The following example illustrates the sharing issue. We define a module M providing an abstract type M.t. We then restrict M on two different signatures exporting different subsets of operations.

# module M =
(
struct
type t = int ref
let create() = ref 0
let add x = incr x
let get x = if !x>0 then (decr x; 1) else failwith "Empty"
end
:
sig
type t
val create : unit -> t
val add : t -> unit
val get : t -> int
end
) ;;

# module type S1 =
sig
type t
val create : unit -> t
val add : t -> unit
end ;;

# module type S2 =
sig
type t
val get : t -> int
end ;;
# module M1 = (M:S1) ;;
module M1 : S1
# module M2 = (M:S2) ;;
module M2 : S2


As written above, the types M1.t and M2.t are incompatible. However, we would like to say that both types are abstract but identical. To do this, Objective CAML offers special syntax to declare a type equality over an abstract type in a signature.

Syntax


NAME with type t1 = t2 and ...
This type constraint forces the type t1 declared in the signature NAME to be equal to the type t2.

Type constraints over all types exported by a sub-module can be declared in one operation with the syntax

Syntax


NAME with module Name1 = Name2


Using these type sharing constraints, we can declare that the two modules M1 and M2 define identical abstract types.

# module M1 = (M:S1 with type t = M.t) ;;
module M1 : sig type t = M.t val create : unit -> t val add : t -> unit end
# module M2 = (M:S2 with type t = M.t) ;;
module M2 : sig type t = M.t val get : t -> int end
# let x = M1.create() in M1.add x ; M2.get x ;;
- : int = 1


Sharing and Nested Modules

Another possibility for ensuring type sharing is to use nested modules. We define two sub-modules (M1 et M2) sharing an abstract type defined in the enclosing module M.

# module M =
( struct
type t = int ref
module M_hide =
struct
let create() = ref 0
let add x = incr x
let get x = if !x>0 then (decr x; 1) else failwith "Empty"
end
module M1 = M_hide
module M2 = M_hide
end
:
sig
type t
module M1 : sig val create : unit -> t val add : t -> unit end
module M2 : sig val get : t -> int end
end ) ;;
module M :
sig
type t
module M1 : sig val create : unit -> t val add : t -> unit end
module M2 : sig val get : t -> int end
end


As desired, values created by M1 can be operated upon by M2, while hiding the representation of these values.

# let x = M.M1.create() ;;
val x : M.t = <abstr>
# M.M1.add x ; M.M2.get x ;;
- : int = 1
This solution is heavier than the previous solution based on type sharing constraints: the functions from M1 and M2 can only be accessed via the enclosing module M.

Extending Simple Modules

Modules are closed entities, defined once and for all.

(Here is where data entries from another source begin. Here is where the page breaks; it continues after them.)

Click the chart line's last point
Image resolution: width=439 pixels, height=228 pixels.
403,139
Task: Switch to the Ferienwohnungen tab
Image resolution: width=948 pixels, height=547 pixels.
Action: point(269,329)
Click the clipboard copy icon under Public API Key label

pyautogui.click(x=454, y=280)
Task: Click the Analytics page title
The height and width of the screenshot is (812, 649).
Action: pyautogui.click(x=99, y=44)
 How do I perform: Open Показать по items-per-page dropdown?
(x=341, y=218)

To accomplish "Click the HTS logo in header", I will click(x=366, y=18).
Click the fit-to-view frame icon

In particular, once an abstract type is defined using the module language, it is impossible to add further operations on the abstract type that depend on the type representation without modifying the module definition itself. (Operations derived from existing operations can of course be added later, outside the module.) As an extreme example, if the module exports no creation function, clients of the module will never be able to create values of the abstract type!

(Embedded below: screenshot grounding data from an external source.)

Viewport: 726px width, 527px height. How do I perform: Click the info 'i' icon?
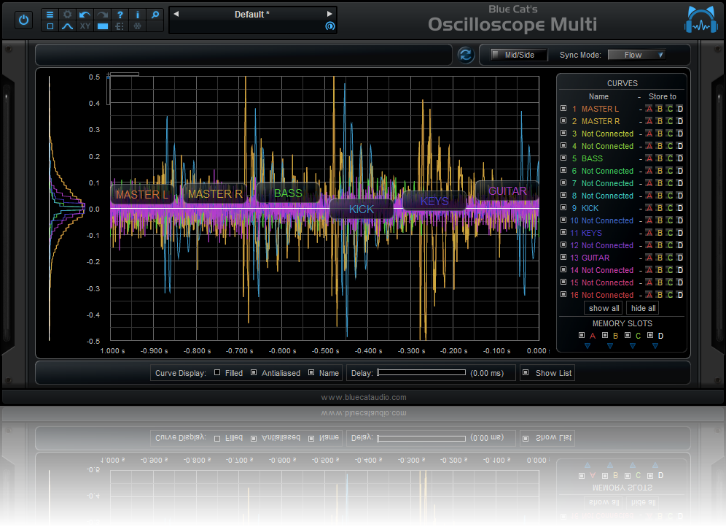click(137, 14)
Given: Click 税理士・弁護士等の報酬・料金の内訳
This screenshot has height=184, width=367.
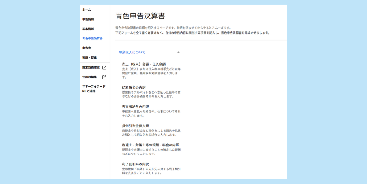Looking at the screenshot, I should point(151,145).
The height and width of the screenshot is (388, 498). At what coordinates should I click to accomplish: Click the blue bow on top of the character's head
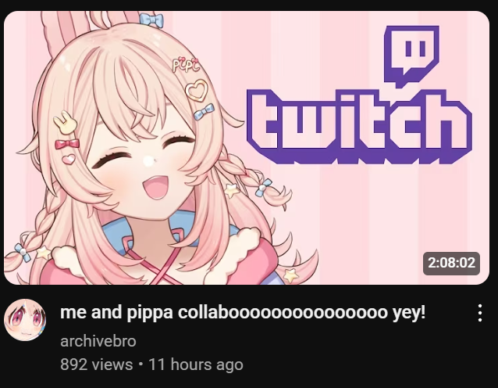coord(151,20)
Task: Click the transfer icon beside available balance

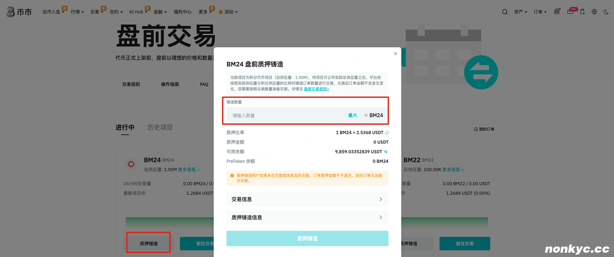Action: 386,152
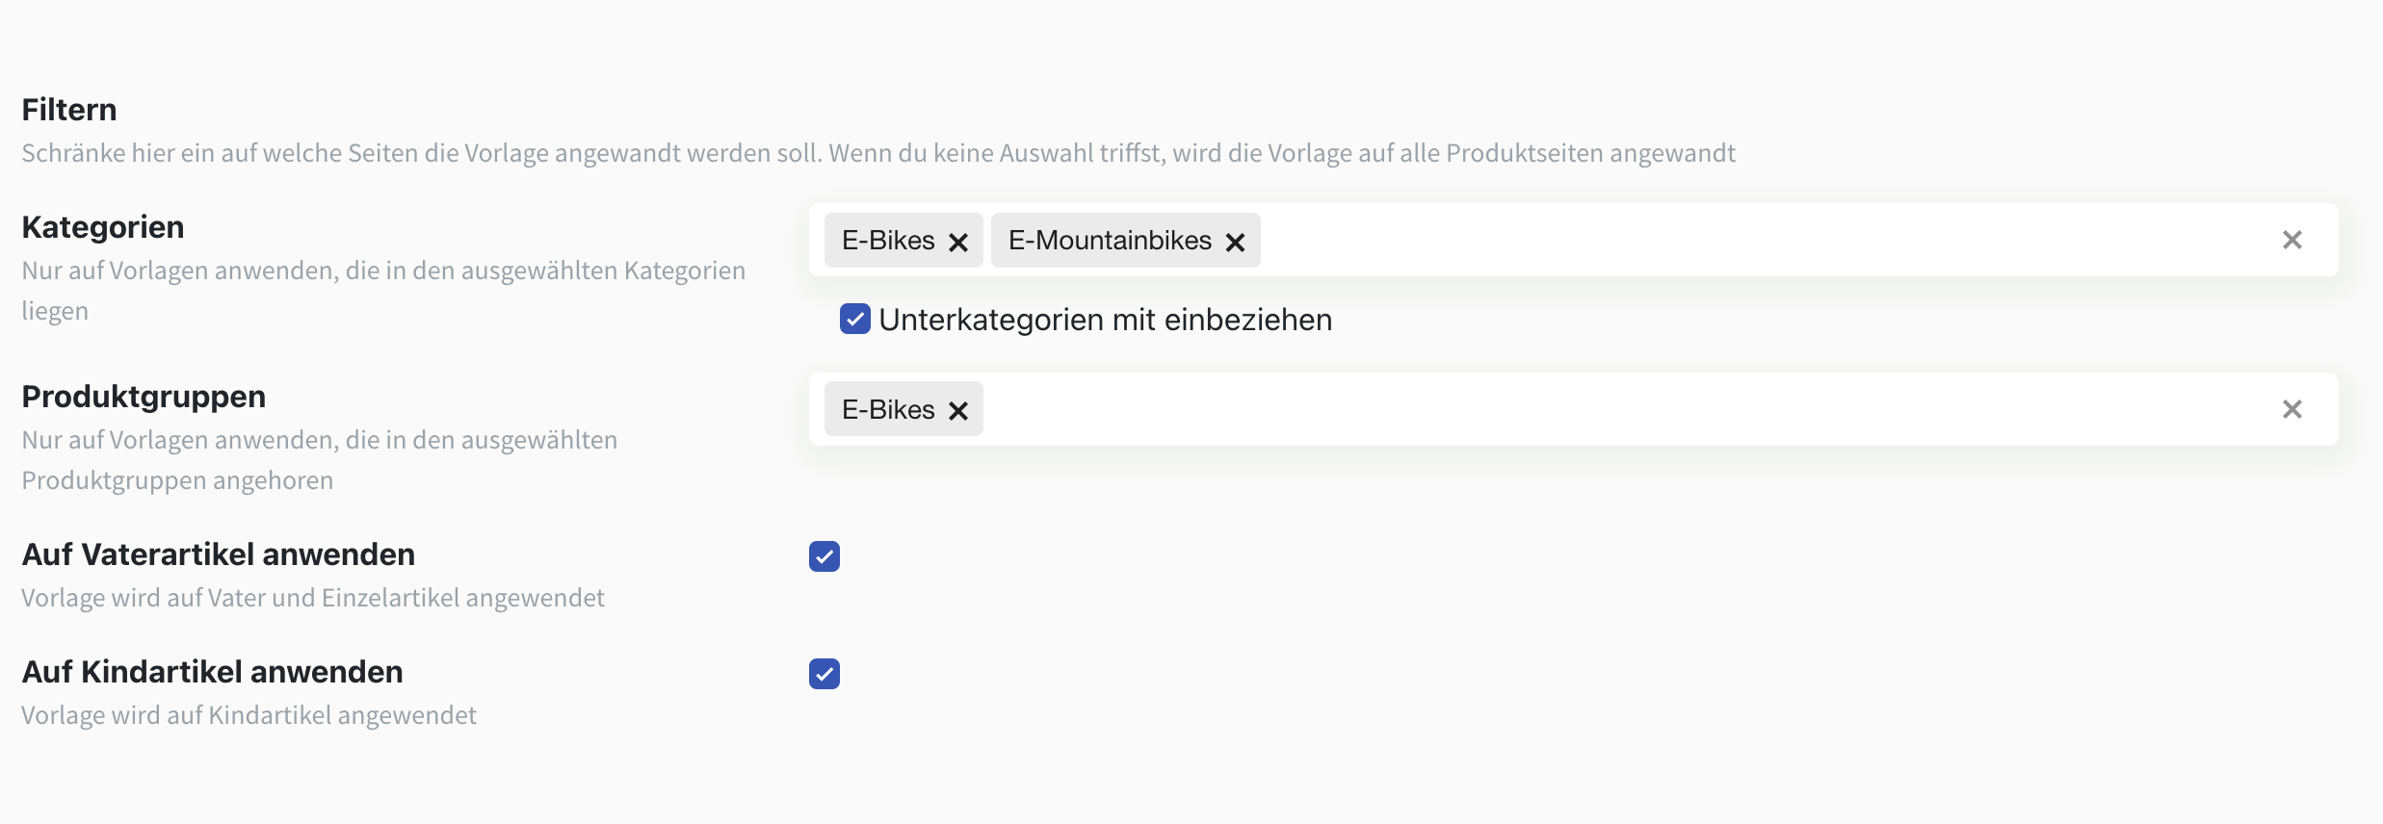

Therefore, adding new operations that depend on the type representation requires editing the sources of the module and adding the desired operations in its signature and structure. Of course, we then get a different module, and clients need to be recompiled. However, if the modifications performed on the module signature did not affect the components of the original signature, the remainder of the program remains correct and does not need to be modified, just recompiled.